The term “gender”, its relations to natural gender, and the question of arbitrariness of gender as a linguistic category and related issues have been discussed since Aristotle. Idiomatic units by definition are composed of a sequence of words whose meaning is different from their literal interpretation and their processing may involve further steps, such as realizing that the meaning of the phrases is not literal and associating the words with their figurative meanings. Across the languages of the world, gender systems vary widely which differ in the number of classes, in the underlying assignment rules, and how and where gender is marked.

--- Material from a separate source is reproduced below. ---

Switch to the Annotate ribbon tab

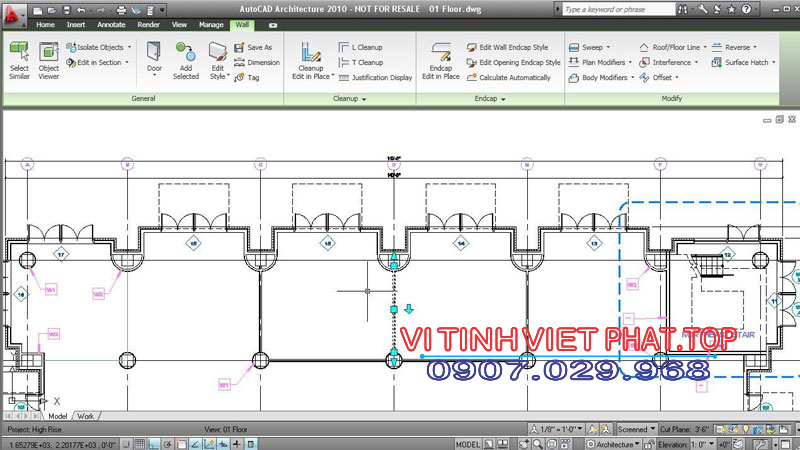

There must be 5 foci of an objective description of idioms: the figurative meaning, the contextual situation, the functions, the type, the structure. In the present paper the gender component and the interaction of its variants – masculine and feminine in the structure of the comparative idioms are of the major significance. The lingual-cultural approache and methods of cognitive linguistics to gender studies can clarify gender semantics of comparative idioms in order to give a model representa- tion of English gender-marked idioms, and explore gender lingval-cultural makers in the idiom corpus. A special place in the study of linguistic representation of gender is occupied by idiomatic units which can express established gender stereotypes in language, evaluative priorities of traits, characteristics of men and women, their social roles and relationships between them. There is an opinion that gender is a “socially and culturally conditioned phenomenon”and it is “one of the parameters of the human personality, which includes a biological entity, as well as a culturally determined mental construct, and “social gender in contrast to biological revealed in the process of social, cultural and linguistic practice. Comparative idioms as stereotypes contain people’s social experience -- their use facilitates and simplifies communication, saving the language efforts of interloc- utors. Baider stresses that stereotypes of thought highlight beliefs, attitudes and prejudices which prevail in a given community.